A specialist establishes the US child’s exact shareholding and filing category, gathers the company’s accounts, and tests whether the company is a controlled foreign corporation subject to Subpart F or GILTI consequences. Because the family’s income had largely been reported and the omission was plainly non-willful, the unfiled Form 5471s are corrected through the delinquent international information return procedure with a clear reasonable-cause statement. Going forward, Foreign Company IRS Reporting becomes a fixed annual step for the US shareholder. The family keeps the company it sensibly created — now properly visible to the IRS.
Why Family Investment Companies Need Extra Care
The family investment company has become one of the most popular UK wealth-planning structures in recent years, making it a growing source of Foreign Company IRS Reporting problems. A family investment company is typically set up to hold and grow the family’s portfolio and to pass value to the next generation under UK rules. It is created with UK corporation tax and UK inheritance tax planning in mind — and rarely with US tax in mind.

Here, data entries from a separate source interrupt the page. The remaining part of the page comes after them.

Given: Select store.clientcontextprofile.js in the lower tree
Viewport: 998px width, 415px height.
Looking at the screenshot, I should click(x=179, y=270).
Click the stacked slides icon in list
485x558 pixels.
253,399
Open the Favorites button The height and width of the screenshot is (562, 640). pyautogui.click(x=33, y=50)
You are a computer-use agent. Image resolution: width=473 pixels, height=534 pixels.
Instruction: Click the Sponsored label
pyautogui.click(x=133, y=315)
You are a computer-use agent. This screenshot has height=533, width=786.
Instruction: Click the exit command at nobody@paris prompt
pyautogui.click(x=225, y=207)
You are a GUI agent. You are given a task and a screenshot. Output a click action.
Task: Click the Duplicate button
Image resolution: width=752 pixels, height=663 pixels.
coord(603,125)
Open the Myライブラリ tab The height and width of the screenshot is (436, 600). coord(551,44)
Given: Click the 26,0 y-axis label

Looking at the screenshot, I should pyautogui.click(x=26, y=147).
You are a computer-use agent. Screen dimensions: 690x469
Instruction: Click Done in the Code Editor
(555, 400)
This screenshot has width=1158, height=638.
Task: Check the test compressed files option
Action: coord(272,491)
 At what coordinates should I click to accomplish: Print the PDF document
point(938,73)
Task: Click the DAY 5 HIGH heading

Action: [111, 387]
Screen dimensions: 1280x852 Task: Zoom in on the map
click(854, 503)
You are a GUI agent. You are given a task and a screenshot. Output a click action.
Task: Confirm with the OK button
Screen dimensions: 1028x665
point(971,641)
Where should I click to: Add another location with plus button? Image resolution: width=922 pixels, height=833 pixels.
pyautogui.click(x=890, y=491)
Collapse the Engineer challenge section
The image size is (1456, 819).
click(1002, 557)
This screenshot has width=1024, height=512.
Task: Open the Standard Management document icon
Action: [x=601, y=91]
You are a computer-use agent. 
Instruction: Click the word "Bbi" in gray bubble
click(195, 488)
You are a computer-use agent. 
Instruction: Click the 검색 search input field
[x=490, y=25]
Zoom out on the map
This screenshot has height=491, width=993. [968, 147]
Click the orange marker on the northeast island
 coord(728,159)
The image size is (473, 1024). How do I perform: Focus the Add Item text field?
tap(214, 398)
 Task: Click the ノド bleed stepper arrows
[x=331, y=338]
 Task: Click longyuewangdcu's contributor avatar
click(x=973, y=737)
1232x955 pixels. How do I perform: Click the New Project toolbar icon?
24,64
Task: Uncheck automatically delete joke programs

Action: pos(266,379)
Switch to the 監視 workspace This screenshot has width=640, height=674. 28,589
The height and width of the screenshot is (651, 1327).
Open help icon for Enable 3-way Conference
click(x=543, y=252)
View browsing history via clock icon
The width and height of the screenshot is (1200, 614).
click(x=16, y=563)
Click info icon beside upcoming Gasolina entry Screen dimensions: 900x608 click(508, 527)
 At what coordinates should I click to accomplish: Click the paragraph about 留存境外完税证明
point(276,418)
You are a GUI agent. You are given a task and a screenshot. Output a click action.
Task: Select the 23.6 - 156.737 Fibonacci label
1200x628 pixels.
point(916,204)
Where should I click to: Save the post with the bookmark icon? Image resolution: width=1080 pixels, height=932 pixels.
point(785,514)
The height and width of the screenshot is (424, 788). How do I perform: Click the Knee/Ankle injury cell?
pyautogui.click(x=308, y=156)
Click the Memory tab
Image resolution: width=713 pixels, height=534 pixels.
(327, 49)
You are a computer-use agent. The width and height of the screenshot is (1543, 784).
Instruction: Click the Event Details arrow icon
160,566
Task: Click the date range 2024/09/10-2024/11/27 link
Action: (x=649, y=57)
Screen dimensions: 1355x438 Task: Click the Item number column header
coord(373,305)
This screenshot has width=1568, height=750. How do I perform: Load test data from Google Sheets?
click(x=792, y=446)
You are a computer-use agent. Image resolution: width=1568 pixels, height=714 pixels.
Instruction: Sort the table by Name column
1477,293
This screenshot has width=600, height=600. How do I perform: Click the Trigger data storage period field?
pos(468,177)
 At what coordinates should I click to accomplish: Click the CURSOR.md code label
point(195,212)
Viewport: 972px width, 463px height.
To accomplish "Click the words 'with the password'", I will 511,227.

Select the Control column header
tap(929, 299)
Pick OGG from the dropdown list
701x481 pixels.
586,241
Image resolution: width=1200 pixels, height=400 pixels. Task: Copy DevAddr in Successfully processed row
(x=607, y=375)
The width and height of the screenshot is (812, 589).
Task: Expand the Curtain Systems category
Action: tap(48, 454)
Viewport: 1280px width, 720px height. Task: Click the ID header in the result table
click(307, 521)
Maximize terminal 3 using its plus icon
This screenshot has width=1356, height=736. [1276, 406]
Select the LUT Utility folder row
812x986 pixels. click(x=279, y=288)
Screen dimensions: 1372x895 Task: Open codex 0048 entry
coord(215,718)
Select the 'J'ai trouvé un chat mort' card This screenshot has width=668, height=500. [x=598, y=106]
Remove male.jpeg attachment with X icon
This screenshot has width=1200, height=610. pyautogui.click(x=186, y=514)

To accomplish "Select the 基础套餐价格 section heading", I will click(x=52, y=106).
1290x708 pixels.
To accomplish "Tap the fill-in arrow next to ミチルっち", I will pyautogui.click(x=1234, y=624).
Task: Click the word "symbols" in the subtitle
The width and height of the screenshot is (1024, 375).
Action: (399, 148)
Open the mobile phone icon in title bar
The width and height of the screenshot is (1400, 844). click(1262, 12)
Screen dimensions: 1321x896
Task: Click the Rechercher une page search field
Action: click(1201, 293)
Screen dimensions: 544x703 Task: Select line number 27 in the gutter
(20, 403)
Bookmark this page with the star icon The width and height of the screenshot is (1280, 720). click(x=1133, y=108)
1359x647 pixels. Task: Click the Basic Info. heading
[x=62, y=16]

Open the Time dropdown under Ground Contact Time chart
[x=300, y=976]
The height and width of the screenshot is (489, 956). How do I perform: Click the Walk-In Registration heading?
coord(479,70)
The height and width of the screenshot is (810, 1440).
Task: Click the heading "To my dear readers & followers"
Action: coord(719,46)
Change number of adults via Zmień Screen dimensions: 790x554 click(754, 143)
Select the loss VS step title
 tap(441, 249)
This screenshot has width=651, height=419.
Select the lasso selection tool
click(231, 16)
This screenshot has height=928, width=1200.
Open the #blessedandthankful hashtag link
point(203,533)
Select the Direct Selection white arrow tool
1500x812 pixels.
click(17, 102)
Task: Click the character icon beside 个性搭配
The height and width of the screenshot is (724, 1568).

The difficulty is that these companies often hold exactly the kind of passive investment income that the US anti-deferral rules target. A U.S. person shareholder in a family investment company can therefore face not just a Form 5471 filing obligation but a current US tax charge on income the company has not distributed. Any family using a family investment company should check, at the design stage, whether any shareholder is or may become a US person — because retrofitting the US analysis later is far harder than building it in.
Coordinating the UK and US Company Position
Effective Foreign Company IRS Reporting is not a US-only exercise; it has to be reconciled with the company’s UK position. The company files UK corporation tax returns and accounts, and those same figures feed the US analysis on Form 5471. Where the two are prepared by separate advisers who never speak, inconsistencies appear — different figures, different treatment of the same transactions — and that inconsistency draws scrutiny.
The better model is a single team or closely coordinated advisers handling both. The UK accounts are prepared; the US shareholders’ Form 5471 is built from the same numbers; the CFC, Subpart F, and GILTI analyses are done consistently; and the company’s UK corporation tax and the shareholders’ US positions are reconciled. For a family that values its UK company, that joined-up approach is what keeps the structure both useful and fully compliant.
How Jungle Tax Helps
A UK company with a US shareholder needs advisers who understand both Companies House and the IRS. As specialist accountants for US and UK families and trust planning, Jungle Tax establishes each US person’s interest, prepares Form 5471 in the correct category, and tests the CFC, Subpart F, and GILTI position.
The firm’s US and UK high-net-worth tax team coordinates the company’s UK corporation tax with the US analysis and, as US tax advisors for American expats, handles any corrections for unreported years. The aim is for a UK company to be fully compliant on both sides.
Conclusion
A UK company is a sensible structure — until a US person owns part of it without anyone addressing the US side. Foreign Company IRS Reporting through Form 5471, and the anti-deferral rules that sit behind it, are not optional, and the penalties for ignoring them are steep. The reassuring news is that an unreported interest can almost always be corrected through the proper route, provided the family acts before the IRS does.